The down payment for an FHA mortgage can come from gift funds or through the use of a down payment assistance program or grant. The 3.5% down payment is one of the lowest for any mortgage loan.

VA Loans

VA loans are one of the greatest benefits offered to our Nations’ Veterans. If you qualify for a VA loan, then no down payment is required. Veterans can receive 100% financing on their mortgage through the VA.

Mortgage insurance is required on all mortgages with a down payment of less than 20%. However, VA loans do not have a mortgage insurance premium; this can add up to thousands of dollars in savings per year.

USDA Loans

The U.S. Department of Agriculture created USDA rural development home loans to help farmers save money on their mortgage and encourage homeownership in rural areas.
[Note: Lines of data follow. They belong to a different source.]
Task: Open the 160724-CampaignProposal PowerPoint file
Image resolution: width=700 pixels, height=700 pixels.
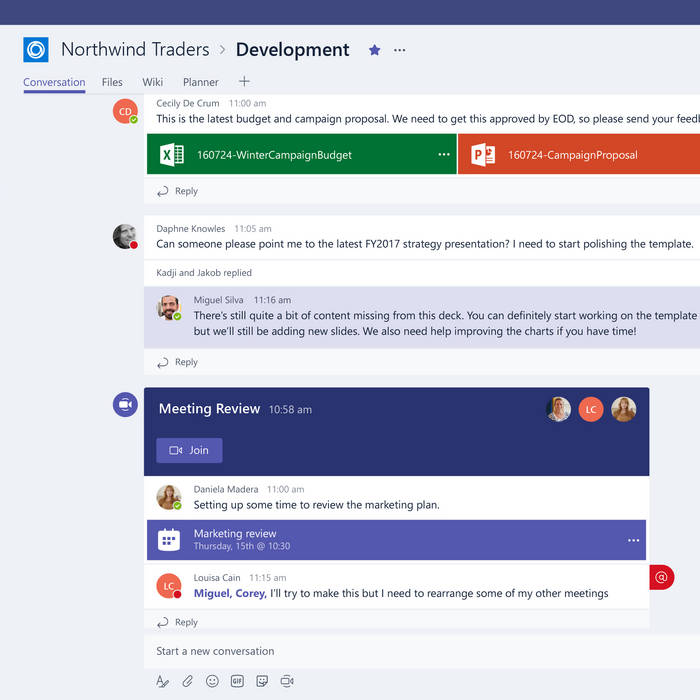Action: coord(570,155)
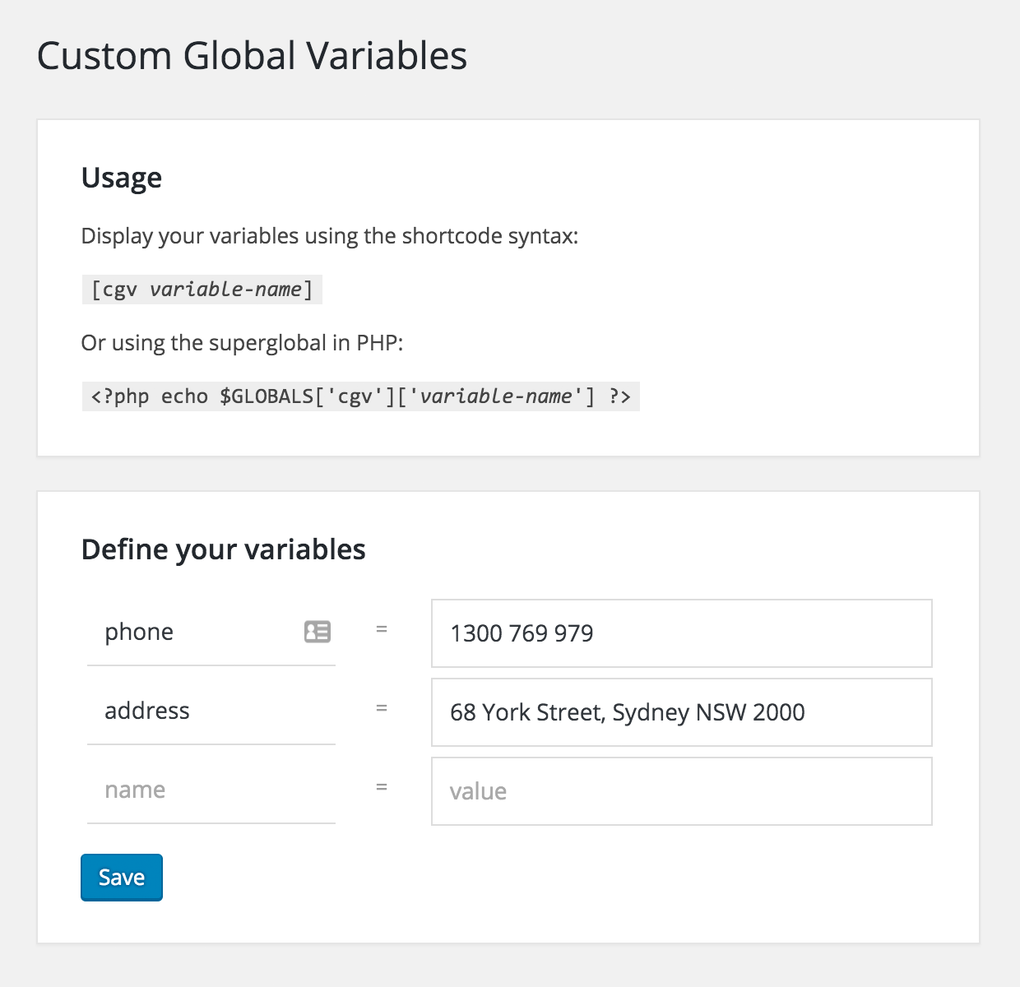Click the equals sign beside the empty row

pyautogui.click(x=382, y=787)
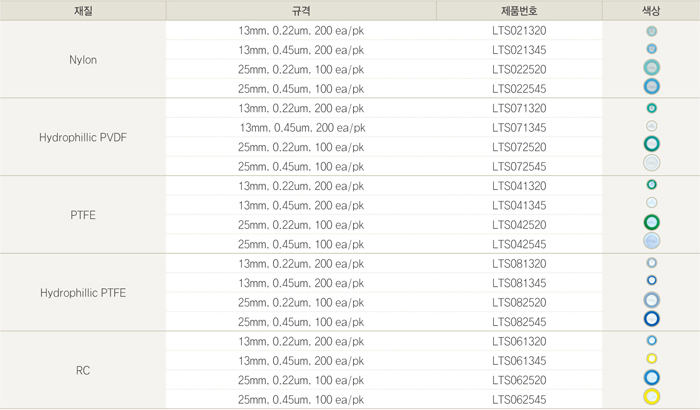
Task: Click product number LTS041320
Action: pos(519,186)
Not only do USDA loans offer 100% financing for homebuyers, but they also have the lowest mortgage insurance rate of any mortgage at just 0.35% of the loan amount.

203k Renovation Loans

FHA 203k loans are a type of home improvement loan that allows you to purchase a home in need of repairs plus get extra cash to renovate the home. 203k loans are a type of FHA loan. They have the same qualifying requirements as FHA loans and the same low 3.5% down payment.

Conventional 97 Loans

Fannie Mae wanted to compete with the FHA for first-time home buyers. The conventional 97 mortgage requires just a 3% down payment, which is even less than an FHA loan. And like FHA loans, you can use gift funds from a relative or friend. Like all conventional loans, the requirements are higher than Government loans; mortgage lenders typically require a 620 or higher FICO score.

Upfront Costs Besides the Down Payment

  • Closing costsClosing costs are fees charged by mortgage lenders for processing and funding mortgage loans. On average, you can expect to pay between 2%-5% of the loan amount.
  • Home Appraisal – The home appraisal is what lenders use to determine the market value of the property.
  • Discount points – Discount points are pre-paid interest that will lower the interest rate you pay towards the loan.